_GIVEN TASK_.
Can you copy out the rows below, starting at the line that contains "You are a computer-use agent. 1890x1063" and ending at the line that contains "Set zoom range", both of those lines included, without changing a character?

_SUPPLIED MATERIAL_.
○ ○ ○

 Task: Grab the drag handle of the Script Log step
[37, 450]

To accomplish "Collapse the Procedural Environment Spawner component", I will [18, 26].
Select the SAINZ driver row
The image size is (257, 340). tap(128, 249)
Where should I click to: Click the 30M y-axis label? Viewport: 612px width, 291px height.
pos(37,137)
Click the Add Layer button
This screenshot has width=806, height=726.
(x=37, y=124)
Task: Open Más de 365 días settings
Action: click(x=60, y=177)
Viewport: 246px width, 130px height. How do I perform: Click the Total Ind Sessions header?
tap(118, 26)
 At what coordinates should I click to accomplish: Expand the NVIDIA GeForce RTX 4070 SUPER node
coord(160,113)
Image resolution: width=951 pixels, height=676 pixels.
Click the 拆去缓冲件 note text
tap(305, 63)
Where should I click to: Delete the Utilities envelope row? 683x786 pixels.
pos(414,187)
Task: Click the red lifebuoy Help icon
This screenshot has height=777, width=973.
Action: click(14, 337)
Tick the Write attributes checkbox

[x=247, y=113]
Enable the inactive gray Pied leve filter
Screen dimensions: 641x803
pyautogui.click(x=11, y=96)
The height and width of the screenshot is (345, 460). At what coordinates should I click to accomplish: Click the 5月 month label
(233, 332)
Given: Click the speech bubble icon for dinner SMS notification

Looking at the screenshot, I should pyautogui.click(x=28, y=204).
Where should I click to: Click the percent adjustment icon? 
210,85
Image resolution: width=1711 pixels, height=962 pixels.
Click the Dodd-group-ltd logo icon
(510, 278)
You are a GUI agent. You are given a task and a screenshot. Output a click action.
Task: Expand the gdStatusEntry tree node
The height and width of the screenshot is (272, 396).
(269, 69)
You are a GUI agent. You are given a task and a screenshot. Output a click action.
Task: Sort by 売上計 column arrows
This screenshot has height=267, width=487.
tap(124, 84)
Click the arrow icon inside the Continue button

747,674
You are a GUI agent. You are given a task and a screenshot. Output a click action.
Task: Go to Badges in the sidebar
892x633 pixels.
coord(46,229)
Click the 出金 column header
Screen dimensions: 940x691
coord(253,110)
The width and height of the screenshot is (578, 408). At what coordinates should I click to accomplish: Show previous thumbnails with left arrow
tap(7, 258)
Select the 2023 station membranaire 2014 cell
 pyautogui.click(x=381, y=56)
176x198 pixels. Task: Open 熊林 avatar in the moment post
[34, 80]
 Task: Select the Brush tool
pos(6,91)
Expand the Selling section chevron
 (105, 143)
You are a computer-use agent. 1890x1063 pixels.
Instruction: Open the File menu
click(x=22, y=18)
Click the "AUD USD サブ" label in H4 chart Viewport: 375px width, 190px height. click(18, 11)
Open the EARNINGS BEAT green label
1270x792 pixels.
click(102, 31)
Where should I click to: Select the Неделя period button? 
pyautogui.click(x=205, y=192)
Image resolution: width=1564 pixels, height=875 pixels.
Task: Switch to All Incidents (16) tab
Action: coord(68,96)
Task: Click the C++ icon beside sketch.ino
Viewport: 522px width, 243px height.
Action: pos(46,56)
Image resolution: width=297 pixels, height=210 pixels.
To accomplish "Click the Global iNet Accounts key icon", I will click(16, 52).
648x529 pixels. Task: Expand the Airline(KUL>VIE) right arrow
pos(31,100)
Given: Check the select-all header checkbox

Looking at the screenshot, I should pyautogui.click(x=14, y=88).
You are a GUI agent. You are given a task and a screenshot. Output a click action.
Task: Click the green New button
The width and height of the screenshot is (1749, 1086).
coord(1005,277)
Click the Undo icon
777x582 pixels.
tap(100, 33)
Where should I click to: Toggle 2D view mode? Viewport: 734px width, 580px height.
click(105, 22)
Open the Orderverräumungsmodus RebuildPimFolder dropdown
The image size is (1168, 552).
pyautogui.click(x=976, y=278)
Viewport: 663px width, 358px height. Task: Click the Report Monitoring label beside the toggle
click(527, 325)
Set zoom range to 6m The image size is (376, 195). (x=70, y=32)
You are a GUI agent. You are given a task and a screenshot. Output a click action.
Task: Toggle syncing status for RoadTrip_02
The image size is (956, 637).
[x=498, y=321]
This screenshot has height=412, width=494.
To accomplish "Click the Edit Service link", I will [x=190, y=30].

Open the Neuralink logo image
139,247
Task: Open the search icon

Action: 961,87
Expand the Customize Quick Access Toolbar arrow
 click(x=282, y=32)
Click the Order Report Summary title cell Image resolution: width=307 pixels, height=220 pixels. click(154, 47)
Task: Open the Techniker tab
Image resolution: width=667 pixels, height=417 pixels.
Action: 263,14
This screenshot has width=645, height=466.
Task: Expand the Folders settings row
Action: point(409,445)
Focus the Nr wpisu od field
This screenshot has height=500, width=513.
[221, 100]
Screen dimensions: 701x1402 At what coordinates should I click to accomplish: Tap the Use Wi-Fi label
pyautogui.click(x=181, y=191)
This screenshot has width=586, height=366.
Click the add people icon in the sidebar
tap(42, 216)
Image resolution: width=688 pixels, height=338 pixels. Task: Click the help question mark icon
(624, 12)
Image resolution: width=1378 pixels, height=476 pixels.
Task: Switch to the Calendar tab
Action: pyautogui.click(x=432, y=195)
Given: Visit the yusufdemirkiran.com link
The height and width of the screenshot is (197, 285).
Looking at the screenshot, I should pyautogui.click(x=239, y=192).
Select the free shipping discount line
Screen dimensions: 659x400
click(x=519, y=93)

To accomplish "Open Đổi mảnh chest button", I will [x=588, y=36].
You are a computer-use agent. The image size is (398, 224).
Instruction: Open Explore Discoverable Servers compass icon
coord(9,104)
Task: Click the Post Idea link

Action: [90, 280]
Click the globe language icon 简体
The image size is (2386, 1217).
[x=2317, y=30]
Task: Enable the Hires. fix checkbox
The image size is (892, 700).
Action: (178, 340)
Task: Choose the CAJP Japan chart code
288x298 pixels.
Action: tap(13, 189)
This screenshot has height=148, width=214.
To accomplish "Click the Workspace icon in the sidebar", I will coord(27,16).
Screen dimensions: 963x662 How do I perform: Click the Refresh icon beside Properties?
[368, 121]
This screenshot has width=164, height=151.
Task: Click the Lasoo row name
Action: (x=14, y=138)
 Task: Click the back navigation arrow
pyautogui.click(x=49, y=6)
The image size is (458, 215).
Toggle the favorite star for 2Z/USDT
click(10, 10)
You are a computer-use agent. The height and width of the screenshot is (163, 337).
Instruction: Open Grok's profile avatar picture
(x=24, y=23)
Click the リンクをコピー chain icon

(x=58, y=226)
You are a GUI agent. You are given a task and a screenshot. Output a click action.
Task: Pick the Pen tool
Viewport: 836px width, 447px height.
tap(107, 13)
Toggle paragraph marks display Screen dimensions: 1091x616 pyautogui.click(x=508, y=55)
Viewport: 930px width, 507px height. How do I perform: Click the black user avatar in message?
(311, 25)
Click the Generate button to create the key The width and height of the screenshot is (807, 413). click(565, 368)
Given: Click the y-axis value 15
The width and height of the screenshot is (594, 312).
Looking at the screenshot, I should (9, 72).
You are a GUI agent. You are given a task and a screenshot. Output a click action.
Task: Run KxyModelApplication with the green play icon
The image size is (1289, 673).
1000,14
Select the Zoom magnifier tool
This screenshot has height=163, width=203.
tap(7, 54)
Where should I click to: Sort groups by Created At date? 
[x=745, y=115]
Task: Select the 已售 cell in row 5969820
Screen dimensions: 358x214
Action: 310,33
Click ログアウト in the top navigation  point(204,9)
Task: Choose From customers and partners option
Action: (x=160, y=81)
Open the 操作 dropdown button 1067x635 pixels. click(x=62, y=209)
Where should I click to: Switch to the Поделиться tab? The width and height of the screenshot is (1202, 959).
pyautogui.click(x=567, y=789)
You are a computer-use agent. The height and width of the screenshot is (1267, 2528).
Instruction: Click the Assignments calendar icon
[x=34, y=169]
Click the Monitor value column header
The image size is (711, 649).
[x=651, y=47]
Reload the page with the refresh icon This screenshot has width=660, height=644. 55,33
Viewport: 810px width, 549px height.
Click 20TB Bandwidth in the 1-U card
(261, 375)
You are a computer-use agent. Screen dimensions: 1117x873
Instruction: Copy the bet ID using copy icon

○ ○ ○

_ANSWER TO THE EXERCISE_.
You are a computer-use agent. 1890x1063 pixels.
Instruction: Open the File menu
click(x=22, y=18)
Click the "AUD USD サブ" label in H4 chart Viewport: 375px width, 190px height. click(18, 11)
Open the EARNINGS BEAT green label
1270x792 pixels.
click(102, 31)
Where should I click to: Select the Неделя period button? 
pyautogui.click(x=205, y=192)
Image resolution: width=1564 pixels, height=875 pixels.
Task: Switch to All Incidents (16) tab
Action: coord(68,96)
Task: Click the C++ icon beside sketch.ino
Viewport: 522px width, 243px height.
Action: pos(46,56)
Image resolution: width=297 pixels, height=210 pixels.
To accomplish "Click the Global iNet Accounts key icon", I will click(16, 52).
648x529 pixels. Task: Expand the Airline(KUL>VIE) right arrow
pos(31,100)
Given: Check the select-all header checkbox

Looking at the screenshot, I should pyautogui.click(x=14, y=88).
You are a GUI agent. You are given a task and a screenshot. Output a click action.
Task: Click the green New button
The width and height of the screenshot is (1749, 1086).
coord(1005,277)
Click the Undo icon
777x582 pixels.
tap(100, 33)
Where should I click to: Toggle 2D view mode? Viewport: 734px width, 580px height.
click(105, 22)
Open the Orderverräumungsmodus RebuildPimFolder dropdown
The image size is (1168, 552).
pyautogui.click(x=976, y=278)
Viewport: 663px width, 358px height. Task: Click the Report Monitoring label beside the toggle
click(527, 325)
Set zoom range to 6m The image size is (376, 195). (x=70, y=32)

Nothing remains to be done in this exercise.